All these homes maintain good discipline and friendly relations. The girls usually go out equipped to live and with a strong appreciation of what has been done for them. Unfortunately their facilities are very limited in consequence of the meager resources. Usually from three to eight girls occupy a room when, as a matter of principle, each girl should be given her own cubicle. Moreover, the capacity is far below what is required.[315] Even as it is, valuable preventive results have been accomplished in case of those girls who have been reached.
(b) REFORMATIVE WORK
The border line between preventive and reformative work is in theory definite and clear; in practice, as illustrated by institutions, it is rather hazy. These institutions and homes endeavor to help women who have actually yielded to temptation or to force of circumstances.
They are susceptible of division along several lines. Some are small, under religious or private control, and for the most part reach the less demoralized class. There are also larger establishments, which receive both girls committed by the court and girls who enter voluntarily. Among the former may be mentioned the Margaret Strachan Home, the Midnight Mission and St. Michael’s Home, and the New Shelter for Young Women, quite recently opened.

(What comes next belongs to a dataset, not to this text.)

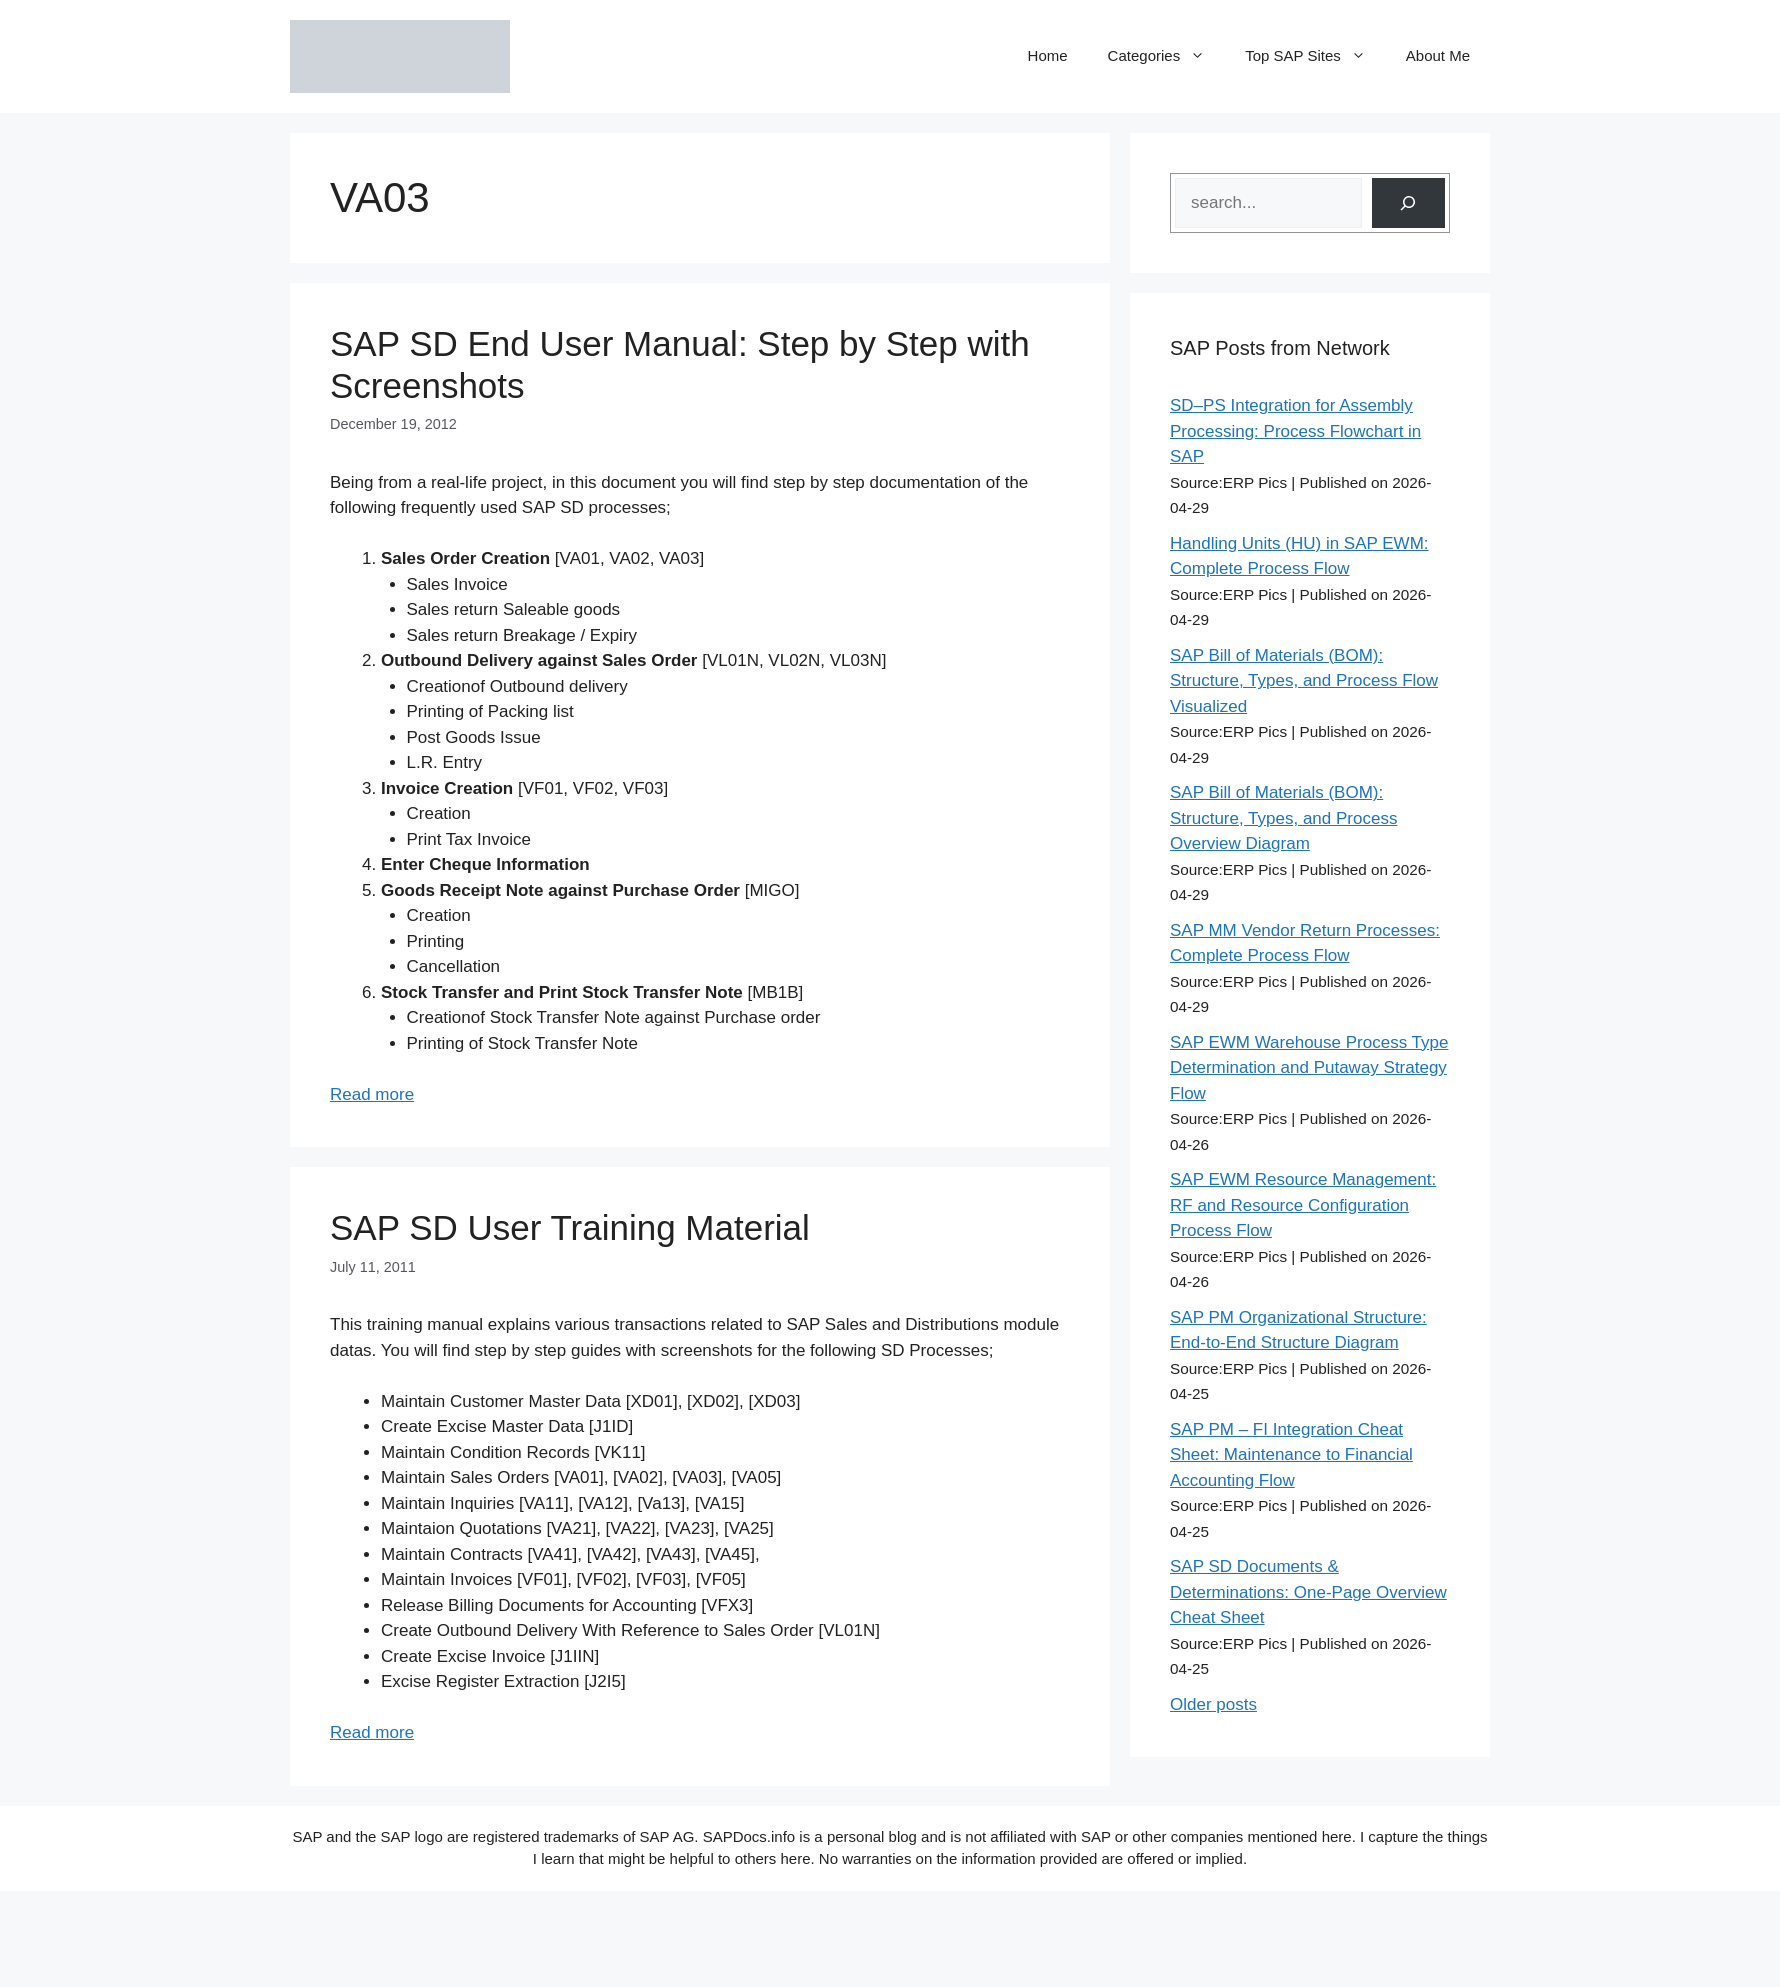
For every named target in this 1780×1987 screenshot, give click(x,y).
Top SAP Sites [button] (1315, 56)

The Margaret Strachan Home cares for 24 girls temporarily. They come voluntarily, through doctors and mission friends, remain from one to six months, receive certain training under religious influences, and are sent out to maternity hospitals or to friends. There were 80 girls in the home in 1911, most of them under twenty years of age. For twenty-nine years this home has been conducted under the management of an association of religious women. The Wayside Home in Brooklyn provides a home for friendless girls and serves as a reformatory for Protestant young girls in Kings County. It emphasizes home care and practical training.

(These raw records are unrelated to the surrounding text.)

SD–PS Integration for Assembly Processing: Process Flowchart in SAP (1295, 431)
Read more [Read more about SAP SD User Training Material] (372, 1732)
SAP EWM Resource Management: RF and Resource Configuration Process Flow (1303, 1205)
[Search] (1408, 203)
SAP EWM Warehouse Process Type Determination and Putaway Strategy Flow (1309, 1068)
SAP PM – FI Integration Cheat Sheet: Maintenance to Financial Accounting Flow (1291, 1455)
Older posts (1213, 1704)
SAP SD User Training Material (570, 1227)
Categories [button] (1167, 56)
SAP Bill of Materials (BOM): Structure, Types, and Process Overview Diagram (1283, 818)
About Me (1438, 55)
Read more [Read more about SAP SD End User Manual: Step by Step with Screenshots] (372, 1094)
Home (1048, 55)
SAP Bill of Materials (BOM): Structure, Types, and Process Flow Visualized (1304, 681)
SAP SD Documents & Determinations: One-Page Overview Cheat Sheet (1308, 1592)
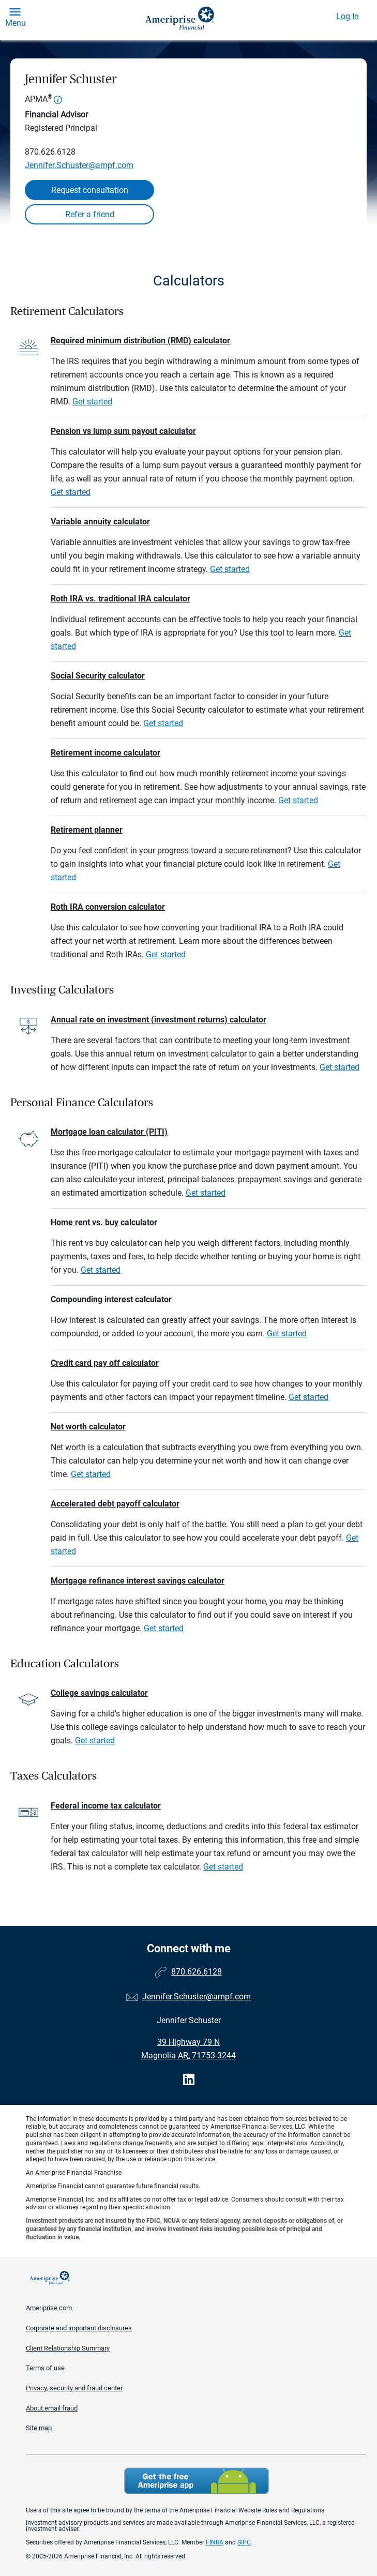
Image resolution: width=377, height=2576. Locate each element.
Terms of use (45, 2368)
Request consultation (89, 190)
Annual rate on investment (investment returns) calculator (158, 1020)
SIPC (244, 2542)
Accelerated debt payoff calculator (115, 1504)
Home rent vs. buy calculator (104, 1222)
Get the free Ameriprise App (196, 2480)
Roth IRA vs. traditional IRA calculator (120, 599)
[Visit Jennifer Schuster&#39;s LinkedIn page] (188, 2079)
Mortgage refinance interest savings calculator (137, 1581)
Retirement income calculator (105, 753)
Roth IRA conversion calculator (108, 907)
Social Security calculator (98, 676)
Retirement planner (87, 830)
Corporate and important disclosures (79, 2328)
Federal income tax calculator (106, 1806)
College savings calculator (99, 1693)
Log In (347, 16)
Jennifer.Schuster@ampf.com (79, 165)
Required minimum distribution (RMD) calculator (140, 340)
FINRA (214, 2542)
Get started (92, 401)
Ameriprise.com (49, 2308)
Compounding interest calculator (111, 1299)
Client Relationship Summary (68, 2348)
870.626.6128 (50, 152)
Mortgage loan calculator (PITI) (109, 1132)
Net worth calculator (88, 1427)
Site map (39, 2428)
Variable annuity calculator (100, 521)
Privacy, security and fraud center (74, 2388)
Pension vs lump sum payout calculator (123, 431)
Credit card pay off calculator (105, 1363)
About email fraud (52, 2408)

The St. Michael’s Home is at Mamaroneck. It is operated under the Protestant Episcopal Church by the Sisters of St. John the Baptist. It cares for 60 girls at a time, most of them for the space of two years. Instruction in school branches and in housework and home-making is given. Girls come through parents and guardians, a few by commitment. Many of them are discovered by the missionary visitor. They go out to proper places equipped for usefulness.

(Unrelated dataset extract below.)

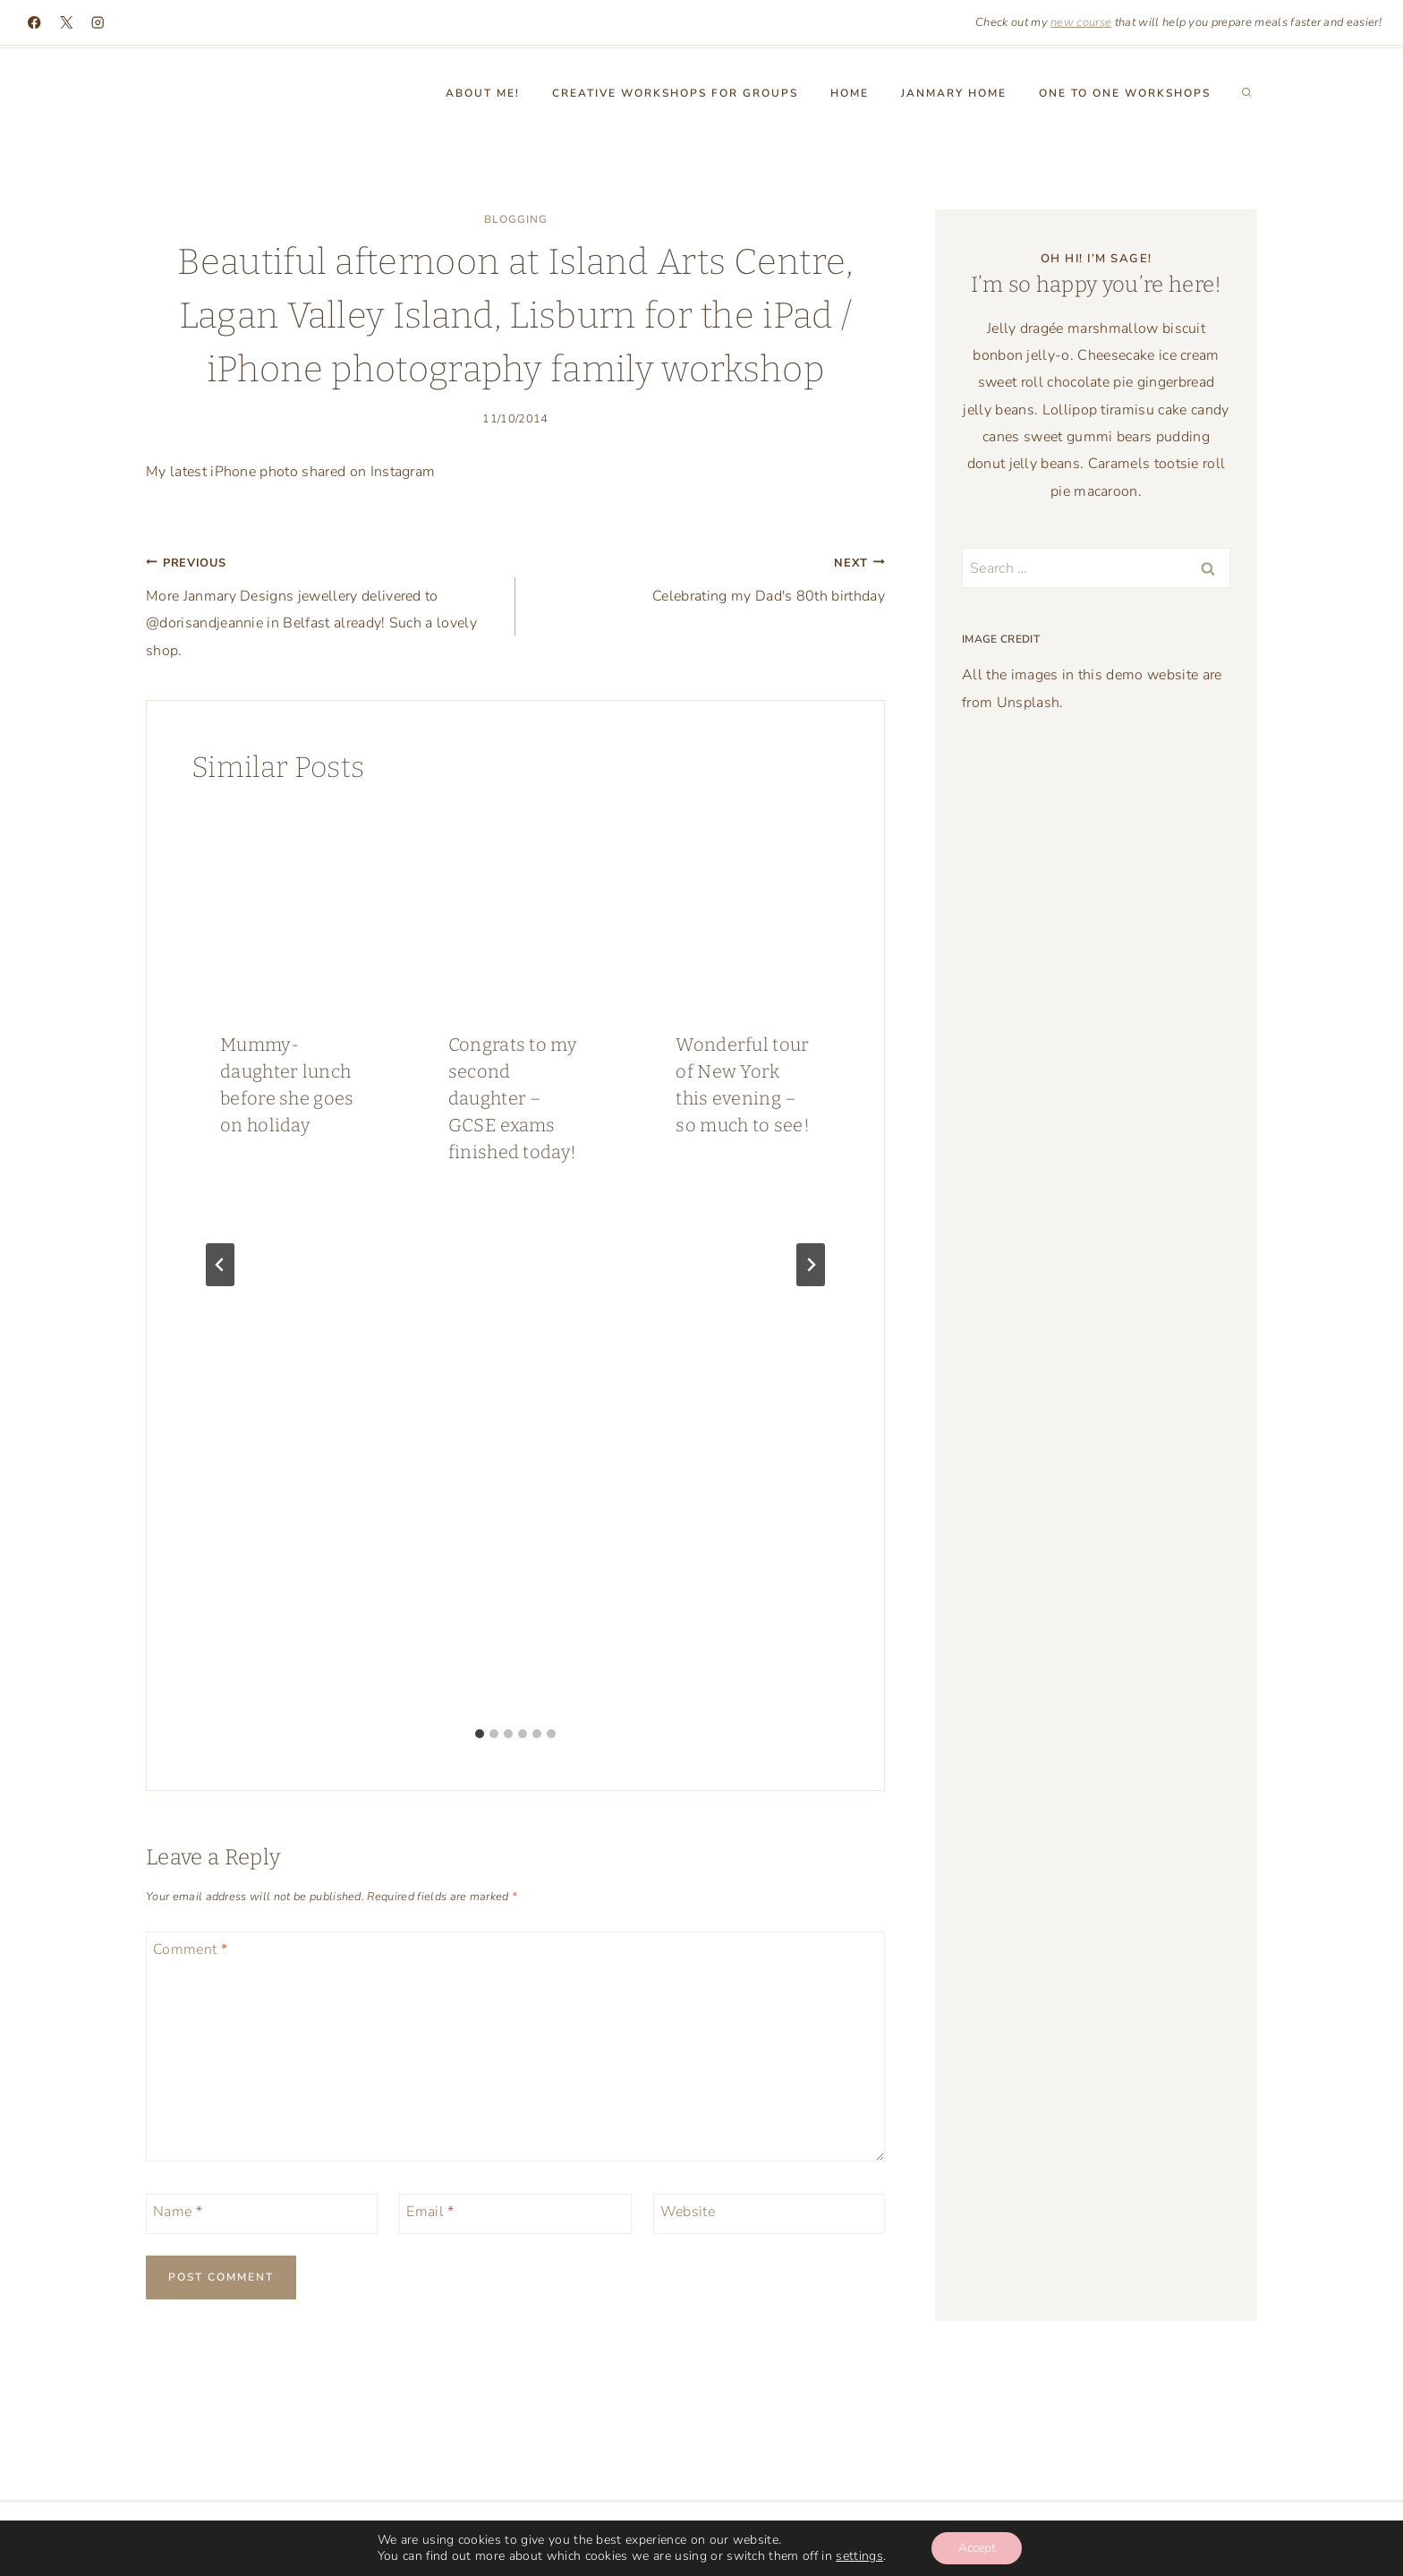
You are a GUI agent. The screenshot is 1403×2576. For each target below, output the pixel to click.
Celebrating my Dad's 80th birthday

Of the larger institutions there are four,—the House of the Good Shepherd, the House of Mercy, the New York Magdalen Benevolent Society and the Ozanam Home for Friendless Women. All of these receive wayward women of all kinds, and the House of the Good Shepherd and the House of Mercy receive little girls from dangerous surroundings. While they do not seek for committed cases, such are accepted. The Magdalen Society is the oldest home of this kind, having been founded in 1833.